• _Data supplied_:

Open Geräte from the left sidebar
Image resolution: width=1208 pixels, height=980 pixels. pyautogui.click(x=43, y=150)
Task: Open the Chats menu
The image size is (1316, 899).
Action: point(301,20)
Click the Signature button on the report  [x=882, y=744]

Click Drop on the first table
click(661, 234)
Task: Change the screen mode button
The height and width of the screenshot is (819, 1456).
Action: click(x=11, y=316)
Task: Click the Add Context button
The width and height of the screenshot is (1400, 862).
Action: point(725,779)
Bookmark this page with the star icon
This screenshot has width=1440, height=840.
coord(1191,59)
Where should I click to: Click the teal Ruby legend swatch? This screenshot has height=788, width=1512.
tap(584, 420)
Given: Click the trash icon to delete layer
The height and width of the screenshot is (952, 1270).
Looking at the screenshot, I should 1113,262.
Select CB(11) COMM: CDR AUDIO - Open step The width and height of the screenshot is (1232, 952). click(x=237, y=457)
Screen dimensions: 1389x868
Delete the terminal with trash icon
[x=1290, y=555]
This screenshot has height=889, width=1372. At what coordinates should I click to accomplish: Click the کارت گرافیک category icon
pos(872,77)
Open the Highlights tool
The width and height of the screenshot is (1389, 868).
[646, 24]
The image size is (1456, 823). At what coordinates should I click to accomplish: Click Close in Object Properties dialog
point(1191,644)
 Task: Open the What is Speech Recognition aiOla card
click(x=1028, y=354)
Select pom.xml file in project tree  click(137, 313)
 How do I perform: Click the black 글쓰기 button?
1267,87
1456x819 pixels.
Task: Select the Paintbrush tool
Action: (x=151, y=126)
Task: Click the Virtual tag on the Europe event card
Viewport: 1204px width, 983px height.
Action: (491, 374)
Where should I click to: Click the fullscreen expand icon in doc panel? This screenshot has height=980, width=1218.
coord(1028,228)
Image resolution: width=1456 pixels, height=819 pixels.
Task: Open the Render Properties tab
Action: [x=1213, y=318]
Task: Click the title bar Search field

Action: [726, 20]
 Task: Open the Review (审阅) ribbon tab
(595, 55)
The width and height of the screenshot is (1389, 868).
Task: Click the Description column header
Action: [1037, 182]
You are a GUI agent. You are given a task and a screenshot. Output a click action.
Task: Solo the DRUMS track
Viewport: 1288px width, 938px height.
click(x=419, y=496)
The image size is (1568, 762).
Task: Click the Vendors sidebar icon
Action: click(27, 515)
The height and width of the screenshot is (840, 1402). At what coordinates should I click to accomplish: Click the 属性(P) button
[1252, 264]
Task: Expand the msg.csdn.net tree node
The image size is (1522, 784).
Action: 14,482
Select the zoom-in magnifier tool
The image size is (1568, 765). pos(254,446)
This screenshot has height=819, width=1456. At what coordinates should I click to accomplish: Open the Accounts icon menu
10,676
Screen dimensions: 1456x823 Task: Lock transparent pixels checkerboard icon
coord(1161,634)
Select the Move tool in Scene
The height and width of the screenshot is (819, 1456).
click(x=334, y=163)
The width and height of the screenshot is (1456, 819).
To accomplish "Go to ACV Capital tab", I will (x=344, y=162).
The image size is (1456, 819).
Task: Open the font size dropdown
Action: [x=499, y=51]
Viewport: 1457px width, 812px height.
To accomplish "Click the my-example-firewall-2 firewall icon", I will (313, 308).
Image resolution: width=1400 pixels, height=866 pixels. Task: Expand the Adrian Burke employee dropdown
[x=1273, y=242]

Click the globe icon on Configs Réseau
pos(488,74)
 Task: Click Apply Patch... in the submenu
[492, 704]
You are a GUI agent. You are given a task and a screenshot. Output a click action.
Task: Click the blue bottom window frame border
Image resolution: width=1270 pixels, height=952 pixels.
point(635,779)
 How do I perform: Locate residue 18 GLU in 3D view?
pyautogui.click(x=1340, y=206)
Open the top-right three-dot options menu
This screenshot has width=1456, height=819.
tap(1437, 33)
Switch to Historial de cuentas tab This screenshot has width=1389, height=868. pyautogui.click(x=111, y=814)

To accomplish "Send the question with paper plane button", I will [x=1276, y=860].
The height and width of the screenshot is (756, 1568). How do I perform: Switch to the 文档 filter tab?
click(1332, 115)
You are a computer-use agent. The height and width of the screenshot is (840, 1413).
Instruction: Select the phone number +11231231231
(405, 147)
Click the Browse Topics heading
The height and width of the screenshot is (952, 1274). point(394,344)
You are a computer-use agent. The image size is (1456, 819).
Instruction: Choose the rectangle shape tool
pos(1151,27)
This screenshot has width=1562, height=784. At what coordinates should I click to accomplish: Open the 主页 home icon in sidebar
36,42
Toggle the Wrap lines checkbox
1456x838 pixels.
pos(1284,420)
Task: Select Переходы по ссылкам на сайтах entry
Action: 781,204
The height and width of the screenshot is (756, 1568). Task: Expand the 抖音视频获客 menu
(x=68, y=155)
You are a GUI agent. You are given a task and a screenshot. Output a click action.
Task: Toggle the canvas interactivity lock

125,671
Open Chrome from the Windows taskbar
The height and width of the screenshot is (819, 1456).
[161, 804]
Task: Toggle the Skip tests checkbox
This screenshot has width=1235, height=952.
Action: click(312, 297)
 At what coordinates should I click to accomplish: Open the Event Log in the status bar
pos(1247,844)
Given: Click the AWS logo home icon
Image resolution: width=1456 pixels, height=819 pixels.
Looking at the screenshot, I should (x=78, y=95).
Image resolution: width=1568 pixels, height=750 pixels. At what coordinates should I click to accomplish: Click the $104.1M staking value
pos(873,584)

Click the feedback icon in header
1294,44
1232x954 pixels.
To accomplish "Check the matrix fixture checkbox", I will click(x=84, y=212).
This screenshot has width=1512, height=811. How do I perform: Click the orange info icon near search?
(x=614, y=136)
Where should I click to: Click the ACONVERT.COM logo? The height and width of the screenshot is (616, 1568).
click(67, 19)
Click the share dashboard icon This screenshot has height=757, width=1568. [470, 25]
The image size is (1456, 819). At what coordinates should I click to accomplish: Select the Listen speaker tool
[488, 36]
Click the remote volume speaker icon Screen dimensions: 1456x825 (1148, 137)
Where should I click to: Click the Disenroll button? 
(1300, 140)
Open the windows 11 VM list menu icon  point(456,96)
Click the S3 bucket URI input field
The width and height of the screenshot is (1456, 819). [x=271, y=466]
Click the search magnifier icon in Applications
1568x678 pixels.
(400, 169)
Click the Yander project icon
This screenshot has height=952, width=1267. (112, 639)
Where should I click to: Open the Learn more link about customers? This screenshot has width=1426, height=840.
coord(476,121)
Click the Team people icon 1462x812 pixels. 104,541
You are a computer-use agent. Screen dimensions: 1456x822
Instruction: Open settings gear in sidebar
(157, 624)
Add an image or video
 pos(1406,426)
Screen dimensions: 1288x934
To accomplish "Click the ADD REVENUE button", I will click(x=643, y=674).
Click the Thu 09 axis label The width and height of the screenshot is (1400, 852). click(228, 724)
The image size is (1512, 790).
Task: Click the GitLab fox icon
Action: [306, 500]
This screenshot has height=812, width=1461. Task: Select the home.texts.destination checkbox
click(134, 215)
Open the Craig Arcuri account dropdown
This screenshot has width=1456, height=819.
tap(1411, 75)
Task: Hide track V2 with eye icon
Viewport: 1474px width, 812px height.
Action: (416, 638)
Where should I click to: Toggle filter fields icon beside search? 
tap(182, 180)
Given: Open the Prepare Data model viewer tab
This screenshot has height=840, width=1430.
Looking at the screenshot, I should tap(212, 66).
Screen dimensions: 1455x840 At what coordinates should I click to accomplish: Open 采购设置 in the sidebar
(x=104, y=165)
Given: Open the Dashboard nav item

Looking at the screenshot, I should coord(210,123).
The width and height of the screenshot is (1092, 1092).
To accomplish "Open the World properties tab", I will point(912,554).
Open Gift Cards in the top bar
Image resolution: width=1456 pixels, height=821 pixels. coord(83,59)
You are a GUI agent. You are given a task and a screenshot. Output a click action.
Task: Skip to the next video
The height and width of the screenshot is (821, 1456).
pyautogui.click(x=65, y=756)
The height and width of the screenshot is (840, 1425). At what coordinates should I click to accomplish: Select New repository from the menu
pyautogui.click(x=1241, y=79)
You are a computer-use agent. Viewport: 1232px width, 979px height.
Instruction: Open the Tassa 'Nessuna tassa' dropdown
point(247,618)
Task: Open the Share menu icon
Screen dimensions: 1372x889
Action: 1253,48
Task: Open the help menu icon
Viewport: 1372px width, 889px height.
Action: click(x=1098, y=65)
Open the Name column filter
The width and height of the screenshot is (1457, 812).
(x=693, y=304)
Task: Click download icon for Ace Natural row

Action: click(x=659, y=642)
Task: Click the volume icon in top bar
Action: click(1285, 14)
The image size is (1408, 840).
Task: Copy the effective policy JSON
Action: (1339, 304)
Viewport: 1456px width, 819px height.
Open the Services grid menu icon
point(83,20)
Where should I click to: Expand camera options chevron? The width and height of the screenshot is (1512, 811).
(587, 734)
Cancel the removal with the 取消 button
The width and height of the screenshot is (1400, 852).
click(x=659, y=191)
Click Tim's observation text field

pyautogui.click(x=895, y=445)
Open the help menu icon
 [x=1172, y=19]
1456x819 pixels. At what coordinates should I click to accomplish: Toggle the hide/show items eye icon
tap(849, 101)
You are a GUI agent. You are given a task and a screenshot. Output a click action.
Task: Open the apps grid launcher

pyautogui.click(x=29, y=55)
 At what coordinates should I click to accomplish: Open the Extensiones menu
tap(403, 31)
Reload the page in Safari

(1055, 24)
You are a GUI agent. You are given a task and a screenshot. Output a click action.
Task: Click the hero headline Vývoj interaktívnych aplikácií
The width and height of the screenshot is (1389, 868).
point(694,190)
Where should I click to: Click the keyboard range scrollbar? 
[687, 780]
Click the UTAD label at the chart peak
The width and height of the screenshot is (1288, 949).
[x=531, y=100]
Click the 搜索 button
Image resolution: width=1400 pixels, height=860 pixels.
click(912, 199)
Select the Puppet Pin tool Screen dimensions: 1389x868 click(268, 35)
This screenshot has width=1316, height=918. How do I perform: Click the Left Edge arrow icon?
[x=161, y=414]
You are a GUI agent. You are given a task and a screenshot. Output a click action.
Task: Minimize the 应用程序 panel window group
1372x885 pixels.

• _Task goal_: Take from the material above the lines running from the one with "Click the share" through the one with "Task: Skip to the next video", and repeat them exactly, with nothing else.

• _Answer space_:
Click the share dashboard icon This screenshot has height=757, width=1568. [470, 25]
The image size is (1456, 819). At what coordinates should I click to accomplish: Select the Listen speaker tool
[488, 36]
Click the remote volume speaker icon Screen dimensions: 1456x825 (1148, 137)
Where should I click to: Click the Disenroll button? 
(1300, 140)
Open the windows 11 VM list menu icon  point(456,96)
Click the S3 bucket URI input field
The width and height of the screenshot is (1456, 819). [x=271, y=466]
Click the search magnifier icon in Applications
1568x678 pixels.
(400, 169)
Click the Yander project icon
This screenshot has height=952, width=1267. (112, 639)
Where should I click to: Open the Learn more link about customers? This screenshot has width=1426, height=840.
coord(476,121)
Click the Team people icon 1462x812 pixels. 104,541
You are a computer-use agent. Screen dimensions: 1456x822
Instruction: Open settings gear in sidebar
(157, 624)
Add an image or video
 pos(1406,426)
Screen dimensions: 1288x934
To accomplish "Click the ADD REVENUE button", I will click(x=643, y=674).
Click the Thu 09 axis label The width and height of the screenshot is (1400, 852). click(228, 724)
The image size is (1512, 790).
Task: Click the GitLab fox icon
Action: [306, 500]
This screenshot has height=812, width=1461. Task: Select the home.texts.destination checkbox
click(134, 215)
Open the Craig Arcuri account dropdown
This screenshot has width=1456, height=819.
tap(1411, 75)
Task: Hide track V2 with eye icon
Viewport: 1474px width, 812px height.
Action: (416, 638)
Where should I click to: Toggle filter fields icon beside search? 
tap(182, 180)
Given: Open the Prepare Data model viewer tab
This screenshot has height=840, width=1430.
Looking at the screenshot, I should tap(212, 66).
Screen dimensions: 1455x840 At what coordinates should I click to accomplish: Open 采购设置 in the sidebar
(x=104, y=165)
Given: Open the Dashboard nav item

Looking at the screenshot, I should coord(210,123).
The width and height of the screenshot is (1092, 1092).
To accomplish "Open the World properties tab", I will point(912,554).
Open Gift Cards in the top bar
Image resolution: width=1456 pixels, height=821 pixels. coord(83,59)
You are a GUI agent. You are given a task and a screenshot. Output a click action.
Task: Skip to the next video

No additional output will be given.